Studio album by Subtle
- Released: May 13, 2008
- Genre: Hip hop
- Length: 46:01
- Label: Lex Records
- Producer: Subtle

Subtle chronology
| For Hero: For Fool (2006) | Exiting Arm (2008) |  |

= Exiting Arm =

Exiting Arm (stylized as ExitingARM) is the third studio album by American hip hop sextet Subtle. It was released on Lex Records in 2008. It is "the latest chapter in the story of Hour Hero Yes, the middle-class rapper whose rise and struggles are chronicled told on 2004's A New White and 2006's For Hero: For Fool."

Professional ratings
Aggregate scores
| Source | Rating |
| Metacritic | 75/100 |
Review scores
| Source | Rating |
| AllMusic |  |
| The A.V. Club | B |
| Drowned in Sound | 8/10 |
| Pitchfork | 8.3/10 |
| PopMatters | 7/10 |
| The Skinny |  |
| Spin | 7/10 |
| The Stranger |  |

==Critical reception==
At Metacritic, which assigns a weighted average score out of 100 to reviews from mainstream critics, the album received an average score of 75% based on 14 reviews, indicating "generally favorable reviews".

Christopher Bahn of The A.V. Club gave the album a grade of B, writing, "Musically, ExitingARM is just as layered, blenderizing beats, sampled electronic noise, and Doseone's easygoing, flowing words into a package that's sometimes electrifying and sometimes confounding." Eric Grandy of The Stranger said, "Throughout ExitingARM, frontman Doseone remains an inscrutable MC, quick-tongued and verbose, and an unassuming but surprisingly fluid singer, whispering melodies in multitracked reverb to contrast his sharper falsetto raps."

### Short exercise 1
According to the article on Exiting Arm, how many reviews was the album's Metacritic score based on?
### Short exercise 2
Write the next part of the article on the album Exiting Arm, picking up after its last sentence.

### Pointing records for text and elements
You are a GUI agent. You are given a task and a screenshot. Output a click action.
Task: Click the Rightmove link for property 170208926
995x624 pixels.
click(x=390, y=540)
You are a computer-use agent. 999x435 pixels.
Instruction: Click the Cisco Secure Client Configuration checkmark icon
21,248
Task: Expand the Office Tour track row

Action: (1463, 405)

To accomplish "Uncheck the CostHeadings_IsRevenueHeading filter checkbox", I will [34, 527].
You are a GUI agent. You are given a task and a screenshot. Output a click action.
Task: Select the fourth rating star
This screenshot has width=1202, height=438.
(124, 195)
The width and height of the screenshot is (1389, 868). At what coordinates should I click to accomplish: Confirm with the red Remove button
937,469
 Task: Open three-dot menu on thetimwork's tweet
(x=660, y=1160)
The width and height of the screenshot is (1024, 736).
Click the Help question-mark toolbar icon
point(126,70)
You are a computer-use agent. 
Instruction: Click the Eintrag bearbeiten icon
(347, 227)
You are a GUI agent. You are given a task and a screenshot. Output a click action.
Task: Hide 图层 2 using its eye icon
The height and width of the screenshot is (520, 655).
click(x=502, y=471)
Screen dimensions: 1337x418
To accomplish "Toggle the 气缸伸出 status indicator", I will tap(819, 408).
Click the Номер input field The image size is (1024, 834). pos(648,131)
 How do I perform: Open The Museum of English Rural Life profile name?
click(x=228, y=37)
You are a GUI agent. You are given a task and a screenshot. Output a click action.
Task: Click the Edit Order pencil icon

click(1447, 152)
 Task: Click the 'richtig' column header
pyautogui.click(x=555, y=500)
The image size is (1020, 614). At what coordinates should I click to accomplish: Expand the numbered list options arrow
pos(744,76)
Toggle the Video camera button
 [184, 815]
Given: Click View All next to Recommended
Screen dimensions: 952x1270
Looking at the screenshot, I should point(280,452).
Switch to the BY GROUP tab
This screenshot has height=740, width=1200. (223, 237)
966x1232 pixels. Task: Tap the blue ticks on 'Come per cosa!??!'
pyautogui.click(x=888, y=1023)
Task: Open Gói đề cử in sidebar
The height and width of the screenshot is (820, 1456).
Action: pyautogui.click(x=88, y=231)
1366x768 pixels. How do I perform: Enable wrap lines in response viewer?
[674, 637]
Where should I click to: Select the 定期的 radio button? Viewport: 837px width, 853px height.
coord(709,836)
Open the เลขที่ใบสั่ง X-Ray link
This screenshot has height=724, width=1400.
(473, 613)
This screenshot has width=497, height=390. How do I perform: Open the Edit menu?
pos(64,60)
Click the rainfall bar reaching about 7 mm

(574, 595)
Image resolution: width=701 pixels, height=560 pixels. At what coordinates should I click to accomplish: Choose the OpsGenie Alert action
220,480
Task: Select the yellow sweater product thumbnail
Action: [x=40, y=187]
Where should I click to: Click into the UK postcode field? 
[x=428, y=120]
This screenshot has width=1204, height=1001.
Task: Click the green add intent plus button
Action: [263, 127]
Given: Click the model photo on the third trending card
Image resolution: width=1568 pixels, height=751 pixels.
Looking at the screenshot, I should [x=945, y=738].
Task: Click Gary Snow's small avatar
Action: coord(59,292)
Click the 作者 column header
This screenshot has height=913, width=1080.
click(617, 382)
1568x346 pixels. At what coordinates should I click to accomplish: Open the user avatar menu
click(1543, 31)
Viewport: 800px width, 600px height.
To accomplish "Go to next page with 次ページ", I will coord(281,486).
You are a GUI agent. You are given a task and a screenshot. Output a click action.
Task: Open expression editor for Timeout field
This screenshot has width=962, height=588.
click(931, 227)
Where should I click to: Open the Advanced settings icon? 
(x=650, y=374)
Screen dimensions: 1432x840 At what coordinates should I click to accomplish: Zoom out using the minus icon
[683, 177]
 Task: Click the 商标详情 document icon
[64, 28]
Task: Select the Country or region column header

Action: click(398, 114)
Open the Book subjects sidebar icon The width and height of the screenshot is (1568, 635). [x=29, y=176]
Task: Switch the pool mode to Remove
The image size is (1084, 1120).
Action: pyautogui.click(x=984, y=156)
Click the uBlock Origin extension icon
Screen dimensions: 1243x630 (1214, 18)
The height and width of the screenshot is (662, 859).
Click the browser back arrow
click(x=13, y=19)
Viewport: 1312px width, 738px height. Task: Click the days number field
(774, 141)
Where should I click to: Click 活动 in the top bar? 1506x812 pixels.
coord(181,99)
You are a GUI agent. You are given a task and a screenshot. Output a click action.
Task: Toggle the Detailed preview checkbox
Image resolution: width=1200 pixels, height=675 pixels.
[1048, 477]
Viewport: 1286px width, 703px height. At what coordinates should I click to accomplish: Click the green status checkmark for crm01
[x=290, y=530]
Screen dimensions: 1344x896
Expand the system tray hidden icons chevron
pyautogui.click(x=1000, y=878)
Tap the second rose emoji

### Reply 1
14 reviews

### Reply 2
Pitchfork included it on the "Overlooked Records 2008" list.

==Track listing==

| No. | Title | Length |
|---|---|---|
| 1. | "Exiting Arm" | 3:50 |
| 2. | "Day Dangerous" | 5:20 |
| 3. | "The No" | 3:19 |
| 4. | "Sick Soft Perfection" | 3:09 |
| 5. | "Hollow Hollered" | 6:04 |
| 6. | "The Crow" | 4:02 |
| 7. | "Unlikely Rock Shock" | 3:11 |
| 8. | "Take to Take" | 2:55 |
| 9. | "Gonebones" | 3:33 |
| 10. | "Wanted Found" | 5:56 |
| 11. | "Providence" | 4:50 |

==Personnel==
Credits adapted from liner notes.

Subtle
- Dax Pierson – vocals, Ableton Live (synthesizer, programming)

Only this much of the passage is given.